[Trecho fornecido]

....

Alunos da Unesp Rio Preto fazem protesto para reivindicar melhorias no ensino
Os estudantes aderiram a um movimento estadual dos universitários estaduais para pressionar o governo estadual por mais investimentos

Estudantes da Unesp de Rio Preto fazem, nesta quarta-feira, 6, uma paralisação por melhores condições de ensino em toda a rede da universidade paulista. Na frente da portaria de entrada do campus, há uma faixa afixada para divulgar o protesto dos alunos com a frase "Ninguém estuda com fome. Por estrutura e contratação".
Os universitários denunciam precarização do ensino, falta de professores, sobrecarga de servidores e pedem melhorias na assistência estudantil aos alunos mais carentes..
Por enquanto, a paralisação não conta com adesão dos professores e funcionários da instituição, mas pode interferir nas aulas dos cursos.
Estado
As universidades estaduais de São Paulo vivem um momento de intensa mobilização dos estudantes, que buscam melhorias na permanência estudantil, moradia e alimentação. Paralelamente, docentes e servidores pressionam por recomposição salarial.
Desde 14 de abril, estudantes da USP estão em greve. Na Unesp, paralisações nesta terça, 5, e na quarta-feira, 6, apontam uma possível adesão ao movimento. A Unicamp vai deliberar sobre o tema em assembleia nesta quinta-feira, 7. Algumas reivindicações se repetem nas três instituições, como mais investimentos em permanência estudantil, ampliação de moradia e melhoria na alimentação.

....

[Trechos dos dados]
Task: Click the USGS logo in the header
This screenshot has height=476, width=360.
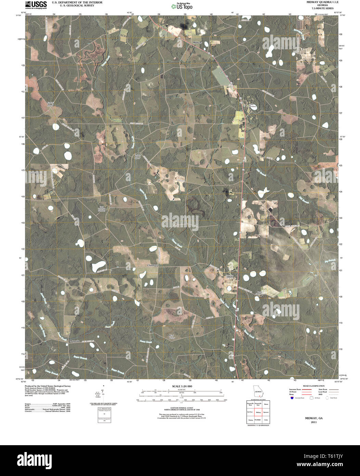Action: tap(36, 4)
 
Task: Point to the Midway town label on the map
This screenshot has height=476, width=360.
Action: tap(197, 42)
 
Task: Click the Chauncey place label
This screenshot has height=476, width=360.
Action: tap(152, 265)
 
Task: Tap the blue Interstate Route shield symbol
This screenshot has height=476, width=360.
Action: tap(292, 398)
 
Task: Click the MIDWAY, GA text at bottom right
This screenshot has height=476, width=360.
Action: tap(314, 418)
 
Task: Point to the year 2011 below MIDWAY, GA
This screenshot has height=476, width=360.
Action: tap(314, 422)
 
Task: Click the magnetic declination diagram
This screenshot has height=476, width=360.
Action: tap(103, 392)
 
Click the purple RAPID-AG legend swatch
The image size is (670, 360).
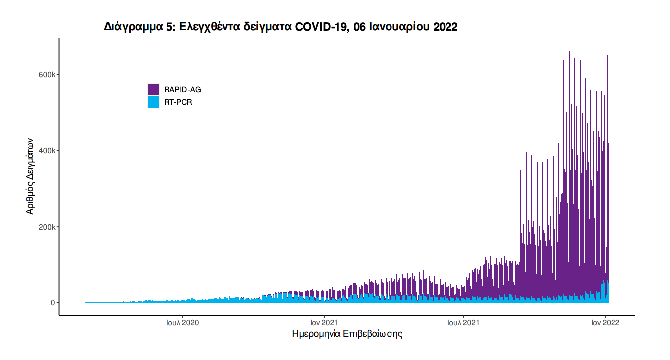(x=153, y=90)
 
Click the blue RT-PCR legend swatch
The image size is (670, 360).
(x=153, y=102)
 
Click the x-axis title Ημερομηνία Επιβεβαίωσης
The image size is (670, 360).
(x=347, y=334)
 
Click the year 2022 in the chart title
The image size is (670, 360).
(x=445, y=27)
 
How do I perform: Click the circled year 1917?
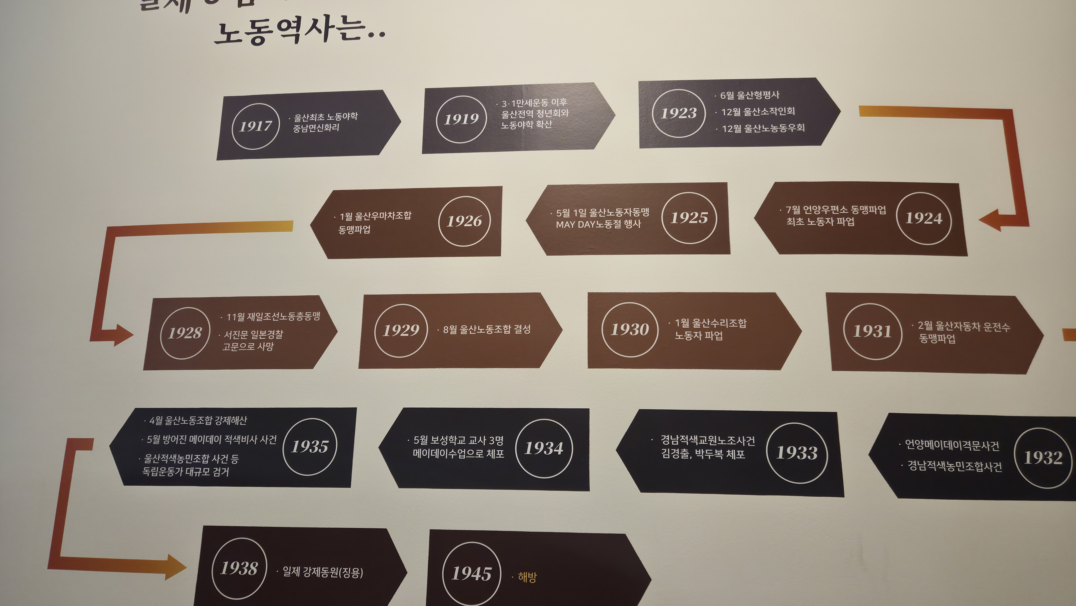click(255, 126)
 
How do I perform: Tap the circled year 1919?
click(461, 119)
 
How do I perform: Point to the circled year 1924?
click(924, 218)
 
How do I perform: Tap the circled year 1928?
click(185, 333)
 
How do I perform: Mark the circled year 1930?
click(630, 330)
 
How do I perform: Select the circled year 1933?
click(797, 453)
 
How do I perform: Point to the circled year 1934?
click(544, 448)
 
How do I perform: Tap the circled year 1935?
click(309, 447)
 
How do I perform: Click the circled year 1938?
click(239, 568)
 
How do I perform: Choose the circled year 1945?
click(471, 573)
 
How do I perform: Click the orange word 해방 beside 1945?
click(527, 577)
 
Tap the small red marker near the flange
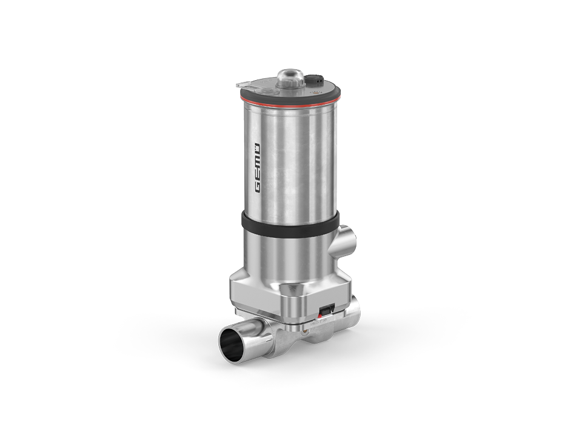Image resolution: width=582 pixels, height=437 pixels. (x=322, y=314)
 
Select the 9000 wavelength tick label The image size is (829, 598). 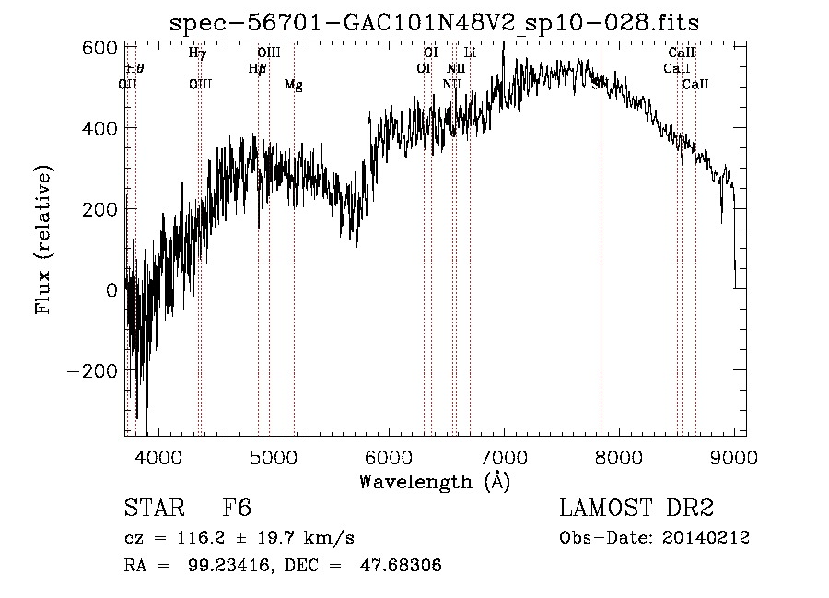[x=733, y=456]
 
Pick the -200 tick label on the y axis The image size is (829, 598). [x=90, y=370]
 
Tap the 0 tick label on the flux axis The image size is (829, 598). [x=111, y=289]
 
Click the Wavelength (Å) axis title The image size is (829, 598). [x=434, y=481]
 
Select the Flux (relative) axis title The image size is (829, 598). [x=44, y=240]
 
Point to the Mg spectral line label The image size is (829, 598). [x=293, y=85]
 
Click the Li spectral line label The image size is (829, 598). [x=470, y=53]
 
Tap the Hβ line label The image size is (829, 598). [x=257, y=68]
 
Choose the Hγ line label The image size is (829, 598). [x=197, y=53]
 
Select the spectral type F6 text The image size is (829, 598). [x=237, y=510]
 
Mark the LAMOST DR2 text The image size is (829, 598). [x=636, y=510]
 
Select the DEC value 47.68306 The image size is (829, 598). [x=403, y=565]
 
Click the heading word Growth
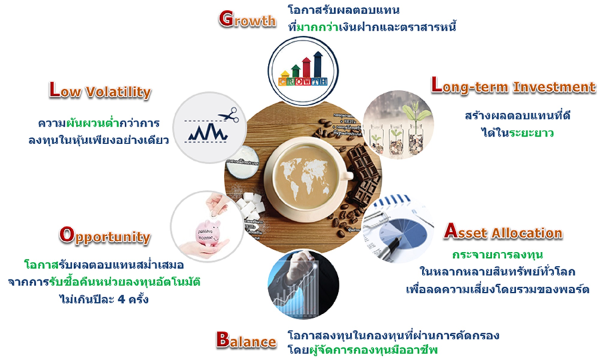[247, 19]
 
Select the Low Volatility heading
[100, 91]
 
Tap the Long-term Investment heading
[513, 86]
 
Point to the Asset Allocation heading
[503, 231]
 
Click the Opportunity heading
[105, 235]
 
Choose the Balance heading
[246, 340]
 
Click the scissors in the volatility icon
[229, 114]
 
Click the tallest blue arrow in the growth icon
[317, 65]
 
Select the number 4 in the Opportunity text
[122, 299]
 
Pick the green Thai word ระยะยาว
[531, 133]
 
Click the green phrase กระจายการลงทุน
[497, 255]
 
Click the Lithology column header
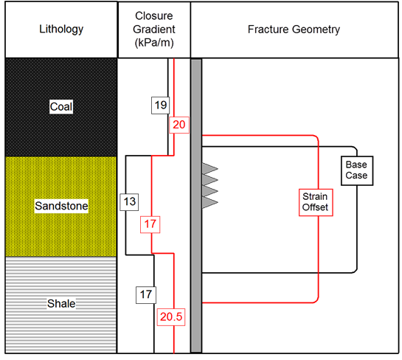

....

[Descrição do problema] Escreva a continuação da notícia sobre o protesto dos alunos da Unesp, começando logo após o último parágrafo apresentado. As entradas não têm relação com a notícia sobre o protesto dos alunos da Unesp.

[Área de resposta]
Neste contexto, o governador Tarcísio de Freitas (Republicanos) entrou no debate, adotando um tom crítico em relação ao movimento estudantil. “Se eu fosse estudante, eu estaria estudando o máximo que eu pudesse, aproveitando com unhas e dentes as oportunidades”, disse. “Para mim, não entra na minha cabeça a greve dos estudantes. Estudante, na minha opinião, tem que estudar.”
O governador afirmou ainda que o movimento tem conotação política. “A greve tem um cunho político, isso está bastante claro. Eu lamento a perda de oportunidade. A gente está falando de uma universidade de ponta, que tem um recurso garantido do Estado.”
O que diz a Unesp
A Direção do Ibilce, campus da Unesp de Rio Preto, afirmou em nota que "foi informada pelos próprios estudantes a respeito da realização de uma paralisação acadêmica nos dias 05 e 06 de maio de 2026, conforme deliberação do movimento estudantil".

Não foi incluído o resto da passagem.